Noi e i nostri peluche

La cultura della riga in mezzo, e noi di qua e loro di là, e di qua amici e di là nemici, distrugge le vite quotidiane e le democrazie occidentali, creando la sottocultura de “gli amici dei miei nemici sono miei nemici e i nemici dei miei nemici sono miei amici”: esistono solo il bianco e il nero, si diventa amici dei peggiori e nemici di certi rispettabili con opinioni diverse. Ma soprattutto si classifica superficialmente ogni cosa che abbia invece mille sue sfumature e complessità, e di ogni persona si fa un mostro o un eroe: simmetricamente eroe o mostro per i nostri nemici.
Anzi, proprio perché i nemici creano un eroe, per noi diventa un mostro, o viceversa.

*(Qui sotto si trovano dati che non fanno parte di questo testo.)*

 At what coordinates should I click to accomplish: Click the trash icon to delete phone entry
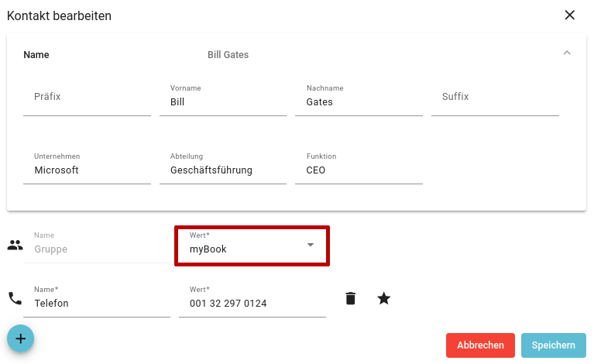(351, 298)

Adesso è il turno della comandante della nave Sea Watch 3: obiettivo perfetto della misoginia da strapaese di fascisti e sovranisti (donna, straniera, colta, altruista) ma anche poster girl perfetta per le ingenuità superficiali di progressisti disperati, e per gli scellerati orientatori del pensiero di sinistra, ovvero politici e giornali che consegnano ai loro elettori e lettori un peluche al giorno – Greta è già passata, era il mese scorso – in assenza di pensieri o progetti più impegnativi e faticosi. E un peluche è quello che chiediamo noi, elettori e lettori progressisti, per attenuare le nostre ansie e disperazioni, convinti e sollevati con qualche compiaciuto paternalismo che a farci dormire tranquilli ci pensino Greta, il ragazzino di Torre Maura, Carola Rackete, e domani qualcun altro: qui a farcela raccontare da una comunicazione strumentale in cerca di consensi e copie grazie a testimonial gratuiti, che ci tratta da rincoglioniti. E dall’altra parte, gaglioffi che fanno leva su questo per nutrire l’odio dei poveri di spirito. Come racconta oggi Annalena Benini sul Foglio in un articolo molto bello.

Si sfrutta una storia, ognuno ai propri fini, ci si serve di una donna coraggiosa che guida una nave in porto, o di un ragazzo coraggioso che difende i rom di fronte a un militante di CasaPound a Torre Maura, ci si affida a un eroe, offrendogliene immediatamente la patente e facendo il tifo, per sentirsi a posto con il proprio senso di giustizia e di coscienza. Si semplifica, si trova uno slogan: un eroe da esaltare oppure un nemico da distruggere. Sbruffoncella oppure Capitana.